El teléfono de Skunk sonaba otra vez. Se despertó, temblando y sudando a la vez. Dios santo, qué calor hacía allí dentro. Su ropa -la camiseta harapienta y los calzoncillos con los que dormía- y las sábanas estaban empapadas. Chorreaba agua.
Biiip, biiip, biiip.
Desde algún lugar en la oscuridad fétida de la parte trasera de su autocaravana, una voz con acento de Liverpool gritó:
– Mierda de trasto. Apaga esa mierda, por el amor de Dios, antes de que lo tire por la puta ventana.
No era el teléfono que había robado ayer, se percató de repente. Era su móvil de tarjeta. ¡Su teléfono de negocios! ¿Dónde coño estaba?
Se levantó a toda prisa y gritó:
– ¡Si no te gusta, te largas de la caravana, joder!
Luego miró por el suelo, encontró los pantalones del chándal, metió las manos en los bolsillos y sacó el pequeño móvil verde.
– ¿Diga? -contestó.
Al cabo de un momento estaba buscando bolígrafo y papel. Lo tenía en la chaqueta, dondequiera que ésta se encontrara. Entonces se dio cuenta de que había dormido encima de ella, utilizándola de almohada. Sacó un bolígrafo mugriento con el mango roto y una hoja rasgada y húmeda de papel rayado y la puso sobre la encimera. Con la mano tan temblorosa que apenas podía escribir, logró anotar los detalles con un garabato puntiagudo y colgó.

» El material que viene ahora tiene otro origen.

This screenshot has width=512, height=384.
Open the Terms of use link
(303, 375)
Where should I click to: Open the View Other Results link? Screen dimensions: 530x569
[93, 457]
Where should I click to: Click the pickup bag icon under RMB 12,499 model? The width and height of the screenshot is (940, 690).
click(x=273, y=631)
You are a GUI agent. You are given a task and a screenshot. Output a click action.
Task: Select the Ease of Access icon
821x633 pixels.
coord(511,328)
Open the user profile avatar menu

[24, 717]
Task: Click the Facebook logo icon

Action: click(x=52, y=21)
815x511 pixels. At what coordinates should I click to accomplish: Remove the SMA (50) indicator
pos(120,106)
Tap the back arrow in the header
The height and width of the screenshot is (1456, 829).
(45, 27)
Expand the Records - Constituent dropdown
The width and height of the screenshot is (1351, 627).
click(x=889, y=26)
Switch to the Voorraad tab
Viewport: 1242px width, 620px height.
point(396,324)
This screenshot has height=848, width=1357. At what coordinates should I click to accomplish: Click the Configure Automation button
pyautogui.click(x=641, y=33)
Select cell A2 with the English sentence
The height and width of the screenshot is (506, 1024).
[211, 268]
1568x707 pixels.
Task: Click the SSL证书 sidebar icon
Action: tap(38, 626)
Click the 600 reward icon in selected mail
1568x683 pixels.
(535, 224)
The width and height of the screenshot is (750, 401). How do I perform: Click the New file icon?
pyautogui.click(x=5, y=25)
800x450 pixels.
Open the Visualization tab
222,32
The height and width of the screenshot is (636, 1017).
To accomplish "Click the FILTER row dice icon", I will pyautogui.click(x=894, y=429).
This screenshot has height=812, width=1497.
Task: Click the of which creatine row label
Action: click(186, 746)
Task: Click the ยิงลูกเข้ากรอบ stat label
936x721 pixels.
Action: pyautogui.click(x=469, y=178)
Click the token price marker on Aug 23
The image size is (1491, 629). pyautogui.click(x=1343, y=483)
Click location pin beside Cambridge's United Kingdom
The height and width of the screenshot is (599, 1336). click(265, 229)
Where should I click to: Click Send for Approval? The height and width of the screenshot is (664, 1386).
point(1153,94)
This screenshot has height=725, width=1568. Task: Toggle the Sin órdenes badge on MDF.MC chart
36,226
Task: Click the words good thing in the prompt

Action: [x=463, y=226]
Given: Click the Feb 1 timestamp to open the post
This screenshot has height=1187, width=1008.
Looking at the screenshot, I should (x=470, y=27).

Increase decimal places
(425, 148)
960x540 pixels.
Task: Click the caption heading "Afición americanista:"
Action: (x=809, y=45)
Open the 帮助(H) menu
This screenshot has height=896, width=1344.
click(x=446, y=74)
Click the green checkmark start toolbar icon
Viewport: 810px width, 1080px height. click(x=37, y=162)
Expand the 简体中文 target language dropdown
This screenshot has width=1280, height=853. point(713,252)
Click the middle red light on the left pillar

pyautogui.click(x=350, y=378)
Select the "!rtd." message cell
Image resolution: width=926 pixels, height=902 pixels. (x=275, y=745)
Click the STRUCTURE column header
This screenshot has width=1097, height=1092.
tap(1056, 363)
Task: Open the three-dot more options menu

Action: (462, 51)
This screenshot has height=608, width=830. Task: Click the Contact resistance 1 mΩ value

Era un buen negocio. Dinero. ¡Pasta! ¡Mucha!
Sus intestinos le decían que iba a tener un buen día. No era uno de esos retortijones terribles seguidos de diarrea que lo asediaban desde hacía días -aún no, por lo menos-. Tenía la boca seca; se moría por beber agua. Mareado y aturdido, caminó hasta el fregadero y, luego, sujetándose a la encimera, abrió el grifo. Pero ya estaba abierto, el tanque de agua se había agotado. Mierda.
– ¿Quién coño ha dejado el grifo abierto toda la noche? ¿Eh? ¿Quién? -gritó.
– ¡Relájate, tío! -contestó una voz.
– ¡Yo sí que te voy a relajar, joder!
Volvió a separar las cortinas y parpadeó ante la intrusión repentina del sol cegador de primera hora de la tarde. Fuera, vio una mujer en el parque que cogía de la mano a un niño montado en un triciclo. Un perro sarnoso correteaba olisqueando la hierba abrasada donde hasta hacía un par de días se había alzado la carpa de un circo. Luego miró el interior de la caravana. Un tercer cuerpo desplomado que no había visto antes se revolvió. Ahora no podía hacer nada con ninguno de ellos, tan sólo esperar que no estuvieran cuando regresara. Era lo que pasaba normalmente.
Entonces oyó un chirrido casi rítmico y vio a Al, su hámster, con la pata rota que el veterinario le había entablillado, corriendo todavía en su rueda de cromo brillante, los bigotes temblorosos.
– ¿Es que no te cansas nunca, tío? -dijo, acercando la cara a los barrotes de la jaula, pero no demasiado porque una vez Al le mordió. Dos veces, en realidad.
Había encontrado al animal abandonado en su jaula, que algún cabrón insensible había tirado a un contenedor de la carretera. Había visto que tenía la pata rota y había intentado sacarlo; el bicho le había mordido por las molestias. Luego, en otra ocasión, había tratado de acariciarle a través de los barrotes y le había vuelto a morder. Sin embargo, otros días podía abrir la jaula, y Al correteaba por su mano y se sentaba en ella encantado, durante una hora o más, sólo cagándose de vez en cuando.
Se puso los pantalones del chándal Adidas gris y la sudadera con capucha, que había robado de un hipermercado ASDA, en la Marina, y las deportivas Asics nuevas azules y blancas que se había probado y con las que había salido corriendo de una tienda en Kemp Town. Cogió una bolsa del Waitrose con sus herramientas, donde metió el móvil del coche que había robado el día anterior. Abrió la puerta de la autocaravana y gritó:
– Quiero que os hayáis largado cuando vuelva.
Salió al calor abrasador y despejado del Level, la franja larga y estrecha de zonas verdes en el centro de Brighton y Hove. La ciudad que él llamaba en broma -y no tanto- su «despacho».
Escritos en el papel húmedo, bien doblado y guardado en el bolsillo superior de cremallera, figuraban un pedido, una entrega, una dirección y un pago acordado. Era pan comido. De repente, a pesar de los temblores, la vida le sonreía. Hoy podía ganar dinero suficiente para toda una semana.
Incluso podía permitirse ser implacable en las negociaciones para vender el teléfono móvil.